Sunday, September 1, 2013

The Difference A Perspective Makes

There is something special that we do when we go out on Trail weeks, we do a solo night. One night during the trip we all pack up our gear and hike out of our established campsite in different directions, it's a time for us to be completely alone with God and to be quiet and listen for His voice.
During our kayaking week I learned a lot about the presents of God, so I was extremely excited about my solo night. I prayed often that God would show me something miraculous, to let me experience something life changing!
The afternoon we split up I hiked the furthest away that I was able to, I wanted no distractions, I wanted to make myself available to have a supernatural encounter with God. I set up my sleeping area and began my evening.

As you can see, I have no tent.

I started out by pushing my sleeping effects aside so I was just sitting on the tarp and I began to pray, I humbled myself like I thought would be the best way to, I was praying expectantly for a supernatural experience that night, and every time I opened my eyes I was disappointed that I didn't see Jesus sitting in front of me on the tarp, or even a Angel. So I would close my eyes tighter and believe harder, I thought my faith wasn't strong enough and that process lasted for an hour, until I got so frustrated with myself that I just gave up, I wasn't  feeling God's presents, I wasn't hearing His voice....I was alone out in the middle of nowhere acting like a fool, so I went to sleep early, I was tired of trying so hard and not having my prayers even considered, I prayed that God would change my life forever that night and He didn't......that's what I thought anyway.

For me, that night was miserable, I felt so exposed after the sun went down, I kept imagining a mountain lion attacking me, I was completely taken over with fear, I hid deep in my sleeping bag, shaking and silently crying. And then, I couldn't believe it....but it started to rain....I hurriedly crawled out of my bag to cover all my gear and to fold my tarp over my sleeping bag. The wind began to pick up, blowing my tarp off of me. The last thing I wanted to do at the moment was wrestle with a wet tarp while in my bag.....I spent the entire night holding down the corner of the tarp by my head while it rained on and off. The raindrops on the tarp were so noisy I couldn't have slept even if I wasn't afraid for my life. I watched the sunrise and wished that I was back home in my bed, with a roof over my head instead of a tarp. 

During breakfast and the remainder of that day I felt worthless, I started to believe that prayer didn't actually have any effect In my life, that or God didn't even care to show up. I felt like I had been stood up by God, and it sucked. 
I was in a haze all day, I had been hurt and didn't care to be happy, or even try to be.     
  
That night during lectures I had a realization, maybe God didn't show me any supernatural happenings because I didn't need it, I didn't need a sign to make me believe He exists, and that cheered  me up enough to enjoy the rest of the trip. 

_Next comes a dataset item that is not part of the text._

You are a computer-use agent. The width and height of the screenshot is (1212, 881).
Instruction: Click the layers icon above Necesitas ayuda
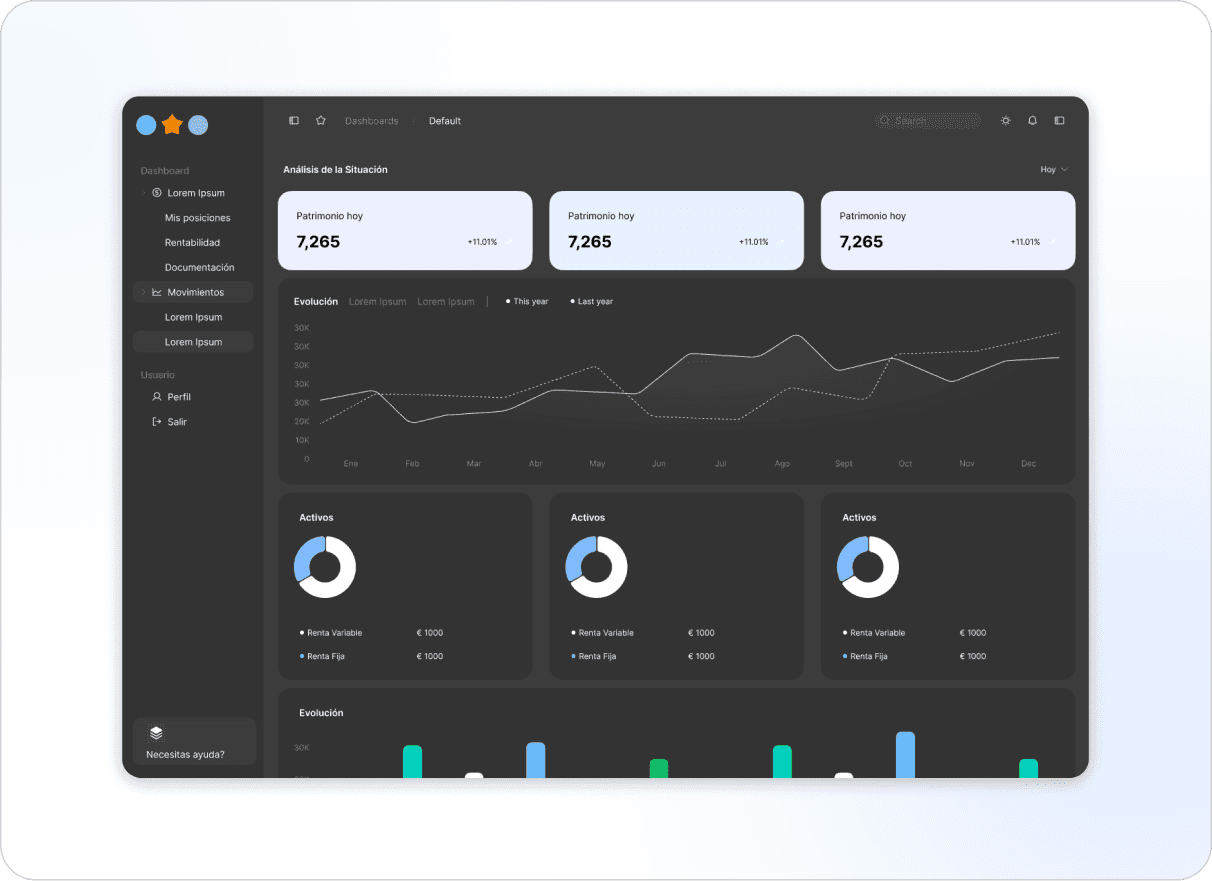click(156, 733)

I didn't realize until a few weeks later that he had answered my prayer, He had changed my life forever-He had started his teaching on faith without seeing, and I didn't fail my first exam.

The next trip we went on was backpacking, and I had the chance to try out a new kind of solo night.

I found out that I was seated right in the middle of the chipmunk high way, I made several new friends. They all loved to sit a safe distance away and look and listen to my music. 

Everything I did during my previous solo night I avoided doing this solo night. I hiked until I found a beautiful creek with a small waterfall and sat down and pulled out my ukulele, I started playing it and talking to God, it wasn't a formal prayer, I didn't close my eyes-I didn't have to, I could feel Him, I told Him that I just was going to hang out and play and that He could hang out with me if He wanted to ( I still remembered how lonely I felt during the last night) and the entire evening I could feel Him there, I had so much peace....it was incredible. 

Now I'm learning what it looks like to actually have a personal relationship with God, just hang out with Him and have a nice time! :) 


P.s. 
Maybe He'll even give you a song to write like He did for me?  Who knows what He'll do.